**STATED EXERCISE**
Convert the lines of the listing below into a numbered list, leaving out any blank lines.

**EXTRACTED RECORDS**
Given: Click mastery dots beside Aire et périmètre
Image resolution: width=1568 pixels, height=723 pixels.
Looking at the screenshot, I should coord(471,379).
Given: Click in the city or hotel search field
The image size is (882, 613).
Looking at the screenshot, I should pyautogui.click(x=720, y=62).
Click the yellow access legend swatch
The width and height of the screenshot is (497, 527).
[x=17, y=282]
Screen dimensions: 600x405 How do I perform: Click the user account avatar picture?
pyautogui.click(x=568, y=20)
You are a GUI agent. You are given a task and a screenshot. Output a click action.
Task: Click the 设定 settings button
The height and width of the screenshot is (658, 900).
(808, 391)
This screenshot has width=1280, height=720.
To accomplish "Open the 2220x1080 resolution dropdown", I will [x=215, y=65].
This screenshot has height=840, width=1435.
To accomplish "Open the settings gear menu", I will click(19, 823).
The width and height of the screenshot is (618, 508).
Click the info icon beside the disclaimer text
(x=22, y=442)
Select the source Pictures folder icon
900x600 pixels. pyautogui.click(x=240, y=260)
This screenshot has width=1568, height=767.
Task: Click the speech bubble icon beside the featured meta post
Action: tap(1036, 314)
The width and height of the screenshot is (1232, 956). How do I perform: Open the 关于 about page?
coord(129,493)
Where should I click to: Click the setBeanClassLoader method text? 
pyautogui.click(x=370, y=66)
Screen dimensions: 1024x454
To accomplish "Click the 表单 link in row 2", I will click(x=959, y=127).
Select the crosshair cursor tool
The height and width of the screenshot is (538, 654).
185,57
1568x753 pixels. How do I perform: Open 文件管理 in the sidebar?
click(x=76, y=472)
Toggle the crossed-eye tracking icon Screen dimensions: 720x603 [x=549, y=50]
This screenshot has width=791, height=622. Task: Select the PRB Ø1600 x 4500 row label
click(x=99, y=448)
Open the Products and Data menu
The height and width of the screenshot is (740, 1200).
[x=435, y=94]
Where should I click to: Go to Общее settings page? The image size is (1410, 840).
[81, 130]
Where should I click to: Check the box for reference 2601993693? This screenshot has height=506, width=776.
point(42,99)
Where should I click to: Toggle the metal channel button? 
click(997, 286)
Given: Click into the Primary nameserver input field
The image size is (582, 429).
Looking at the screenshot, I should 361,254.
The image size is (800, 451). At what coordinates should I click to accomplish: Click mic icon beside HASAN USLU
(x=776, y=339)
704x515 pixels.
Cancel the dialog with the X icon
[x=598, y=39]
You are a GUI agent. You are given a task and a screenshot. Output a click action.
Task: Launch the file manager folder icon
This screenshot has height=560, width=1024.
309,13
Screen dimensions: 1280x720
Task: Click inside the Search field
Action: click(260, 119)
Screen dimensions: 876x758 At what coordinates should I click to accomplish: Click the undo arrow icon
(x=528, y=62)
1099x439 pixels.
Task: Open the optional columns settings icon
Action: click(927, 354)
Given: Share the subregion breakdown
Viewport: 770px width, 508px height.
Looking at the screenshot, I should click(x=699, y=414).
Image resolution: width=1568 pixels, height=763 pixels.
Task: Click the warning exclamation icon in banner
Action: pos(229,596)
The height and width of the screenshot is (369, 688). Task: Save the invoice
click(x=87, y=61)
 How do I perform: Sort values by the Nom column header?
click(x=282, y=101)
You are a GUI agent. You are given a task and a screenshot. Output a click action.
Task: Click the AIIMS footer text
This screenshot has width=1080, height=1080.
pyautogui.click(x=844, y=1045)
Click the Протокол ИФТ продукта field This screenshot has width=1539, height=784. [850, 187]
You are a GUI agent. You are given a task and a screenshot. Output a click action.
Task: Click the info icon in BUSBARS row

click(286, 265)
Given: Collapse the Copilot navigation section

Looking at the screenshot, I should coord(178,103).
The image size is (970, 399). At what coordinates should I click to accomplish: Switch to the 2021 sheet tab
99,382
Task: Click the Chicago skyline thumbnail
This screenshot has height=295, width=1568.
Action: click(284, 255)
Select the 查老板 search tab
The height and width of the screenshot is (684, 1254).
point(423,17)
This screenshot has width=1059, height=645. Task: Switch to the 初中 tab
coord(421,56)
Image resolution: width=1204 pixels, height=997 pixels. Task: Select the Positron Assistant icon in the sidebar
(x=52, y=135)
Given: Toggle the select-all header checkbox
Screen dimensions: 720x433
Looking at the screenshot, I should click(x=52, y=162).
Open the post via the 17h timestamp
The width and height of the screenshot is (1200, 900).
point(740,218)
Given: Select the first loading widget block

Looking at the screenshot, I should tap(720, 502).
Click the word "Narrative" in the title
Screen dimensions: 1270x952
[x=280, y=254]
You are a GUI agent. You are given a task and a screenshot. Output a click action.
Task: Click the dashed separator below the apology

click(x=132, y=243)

**REPLY TO THE TASK**
1. Given: Click mastery dots beside Aire et périmètre
2. Image resolution: width=1568 pixels, height=723 pixels.
3. Looking at the screenshot, I should coord(471,379).
4. Given: Click in the city or hotel search field
5. The image size is (882, 613).
6. Looking at the screenshot, I should pyautogui.click(x=720, y=62).
7. Click the yellow access legend swatch
8. The width and height of the screenshot is (497, 527).
9. [x=17, y=282]
10. Screen dimensions: 600x405 How do I perform: Click the user account avatar picture?
11. pyautogui.click(x=568, y=20)
12. You are a GUI agent. You are given a task and a screenshot. Output a click action.
13. Task: Click the 设定 settings button
14. The height and width of the screenshot is (658, 900).
15. (808, 391)
16. This screenshot has width=1280, height=720.
17. To accomplish "Open the 2220x1080 resolution dropdown", I will [x=215, y=65].
18. This screenshot has height=840, width=1435.
19. To accomplish "Open the settings gear menu", I will click(19, 823).
20. The width and height of the screenshot is (618, 508).
21. Click the info icon beside the disclaimer text
22. (x=22, y=442)
23. Select the source Pictures folder icon
24. 900x600 pixels. pyautogui.click(x=240, y=260)
25. This screenshot has width=1568, height=767.
26. Task: Click the speech bubble icon beside the featured meta post
27. Action: tap(1036, 314)
28. The width and height of the screenshot is (1232, 956). How do I perform: Open the 关于 about page?
29. coord(129,493)
30. Where should I click to: Click the setBeanClassLoader method text? 
31. pyautogui.click(x=370, y=66)
32. Screen dimensions: 1024x454
33. To accomplish "Click the 表单 link in row 2", I will click(x=959, y=127).
34. Select the crosshair cursor tool
35. The height and width of the screenshot is (538, 654).
36. 185,57
37. 1568x753 pixels. How do I perform: Open 文件管理 in the sidebar?
38. click(x=76, y=472)
39. Toggle the crossed-eye tracking icon Screen dimensions: 720x603 [x=549, y=50]
40. This screenshot has width=791, height=622. Task: Select the PRB Ø1600 x 4500 row label
41. click(x=99, y=448)
42. Open the Products and Data menu
43. The height and width of the screenshot is (740, 1200).
44. [x=435, y=94]
45. Where should I click to: Go to Общее settings page? The image size is (1410, 840).
46. [81, 130]
47. Where should I click to: Check the box for reference 2601993693? This screenshot has height=506, width=776.
48. point(42,99)
49. Where should I click to: Toggle the metal channel button? 
50. click(997, 286)
51. Given: Click into the Primary nameserver input field
52. The image size is (582, 429).
53. Looking at the screenshot, I should 361,254.
54. The image size is (800, 451). At what coordinates should I click to accomplish: Click mic icon beside HASAN USLU
55. (x=776, y=339)
56. 704x515 pixels.
57. Cancel the dialog with the X icon
58. [x=598, y=39]
59. You are a GUI agent. You are given a task and a screenshot. Output a click action.
60. Task: Launch the file manager folder icon
61. This screenshot has height=560, width=1024.
62. 309,13
63. Screen dimensions: 1280x720
64. Task: Click inside the Search field
65. Action: click(260, 119)
66. Screen dimensions: 876x758 At what coordinates should I click to accomplish: Click the undo arrow icon
67. (x=528, y=62)
68. 1099x439 pixels.
69. Task: Open the optional columns settings icon
70. Action: click(927, 354)
71. Given: Share the subregion breakdown
72. Viewport: 770px width, 508px height.
73. Looking at the screenshot, I should click(x=699, y=414).
74. Image resolution: width=1568 pixels, height=763 pixels.
75. Task: Click the warning exclamation icon in banner
76. Action: pos(229,596)
77. The height and width of the screenshot is (369, 688). Task: Save the invoice
78. click(x=87, y=61)
79.  How do I perform: Sort values by the Nom column header?
80. click(x=282, y=101)
81. You are a GUI agent. You are given a task and a screenshot. Output a click action.
82. Task: Click the AIIMS footer text
83. This screenshot has width=1080, height=1080.
84. pyautogui.click(x=844, y=1045)
85. Click the Протокол ИФТ продукта field This screenshot has width=1539, height=784. [850, 187]
86. You are a GUI agent. You are given a task and a screenshot. Output a click action.
87. Task: Click the info icon in BUSBARS row
88. click(286, 265)
89. Given: Collapse the Copilot navigation section
90. Looking at the screenshot, I should coord(178,103).
91. The image size is (970, 399). At what coordinates should I click to accomplish: Switch to the 2021 sheet tab
92. 99,382
93. Task: Click the Chicago skyline thumbnail
94. This screenshot has height=295, width=1568.
95. Action: click(284, 255)
96. Select the 查老板 search tab
97. The height and width of the screenshot is (684, 1254).
98. point(423,17)
99. This screenshot has width=1059, height=645. Task: Switch to the 初中 tab
100. coord(421,56)
101. Image resolution: width=1204 pixels, height=997 pixels. Task: Select the Positron Assistant icon in the sidebar
102. (x=52, y=135)
103. Given: Toggle the select-all header checkbox
104. Screen dimensions: 720x433
105. Looking at the screenshot, I should click(x=52, y=162).
106. Open the post via the 17h timestamp
107. The width and height of the screenshot is (1200, 900).
108. point(740,218)
109. Given: Select the first loading widget block
110. Looking at the screenshot, I should tap(720, 502).
111. Click the word "Narrative" in the title
112. Screen dimensions: 1270x952
113. [x=280, y=254]
114. You are a GUI agent. You are given a task and a screenshot. Output a click action.
115. Task: Click the dashed separator below the apology
116. click(x=132, y=243)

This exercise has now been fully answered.